Task requirements:
Copy out the records word for word, starting at the line that contains "Where should I" and ending after the line that contains "click(x=188, y=55)".

Stored data:
Start

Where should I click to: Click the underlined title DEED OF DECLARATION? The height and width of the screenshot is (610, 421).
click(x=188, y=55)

End
Start

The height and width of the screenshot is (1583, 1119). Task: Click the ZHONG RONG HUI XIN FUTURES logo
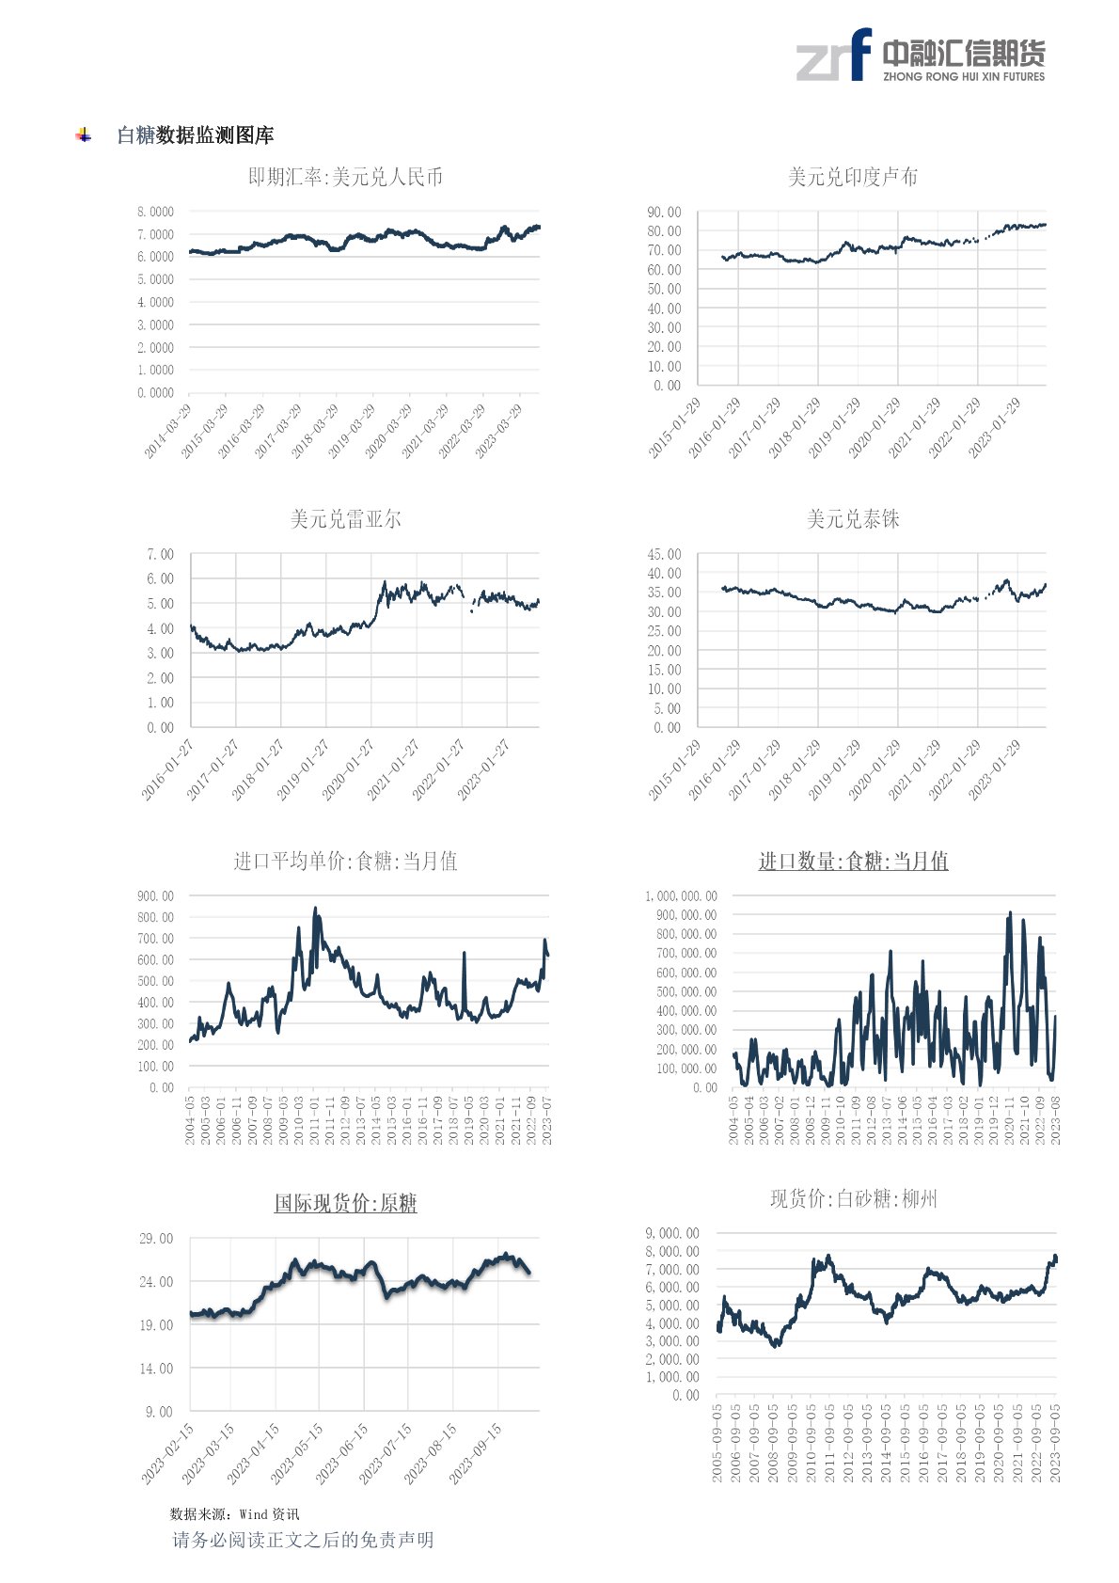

End
Start

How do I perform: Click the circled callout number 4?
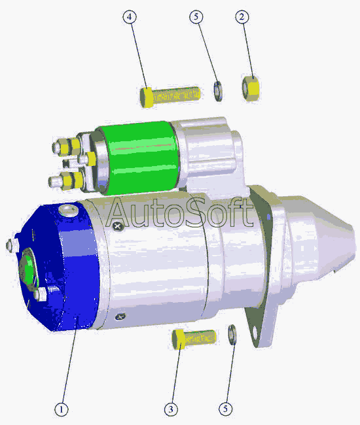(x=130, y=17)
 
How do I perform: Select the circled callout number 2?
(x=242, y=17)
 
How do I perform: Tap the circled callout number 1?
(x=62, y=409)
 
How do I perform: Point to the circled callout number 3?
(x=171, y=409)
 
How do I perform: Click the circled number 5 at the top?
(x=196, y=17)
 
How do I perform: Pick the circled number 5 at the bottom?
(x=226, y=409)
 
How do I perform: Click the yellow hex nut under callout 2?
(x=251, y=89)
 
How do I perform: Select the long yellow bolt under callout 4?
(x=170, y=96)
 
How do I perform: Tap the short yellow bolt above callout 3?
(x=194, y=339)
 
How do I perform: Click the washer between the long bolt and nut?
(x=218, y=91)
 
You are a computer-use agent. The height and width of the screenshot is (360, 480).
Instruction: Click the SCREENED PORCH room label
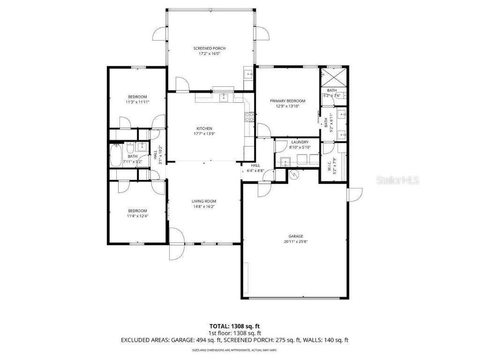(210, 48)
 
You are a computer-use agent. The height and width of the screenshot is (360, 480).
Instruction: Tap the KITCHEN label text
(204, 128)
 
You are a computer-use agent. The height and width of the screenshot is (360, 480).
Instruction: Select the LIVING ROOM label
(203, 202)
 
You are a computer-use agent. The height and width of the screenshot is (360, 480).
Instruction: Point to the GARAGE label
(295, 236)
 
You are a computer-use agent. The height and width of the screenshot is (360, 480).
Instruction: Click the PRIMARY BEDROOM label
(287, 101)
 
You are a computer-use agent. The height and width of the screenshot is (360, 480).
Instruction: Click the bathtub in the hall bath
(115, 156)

End

Final result:
Where should I click to: Click the underlined title DEED OF DECLARATION? The height and width of the screenshot is (610, 421).
click(x=188, y=55)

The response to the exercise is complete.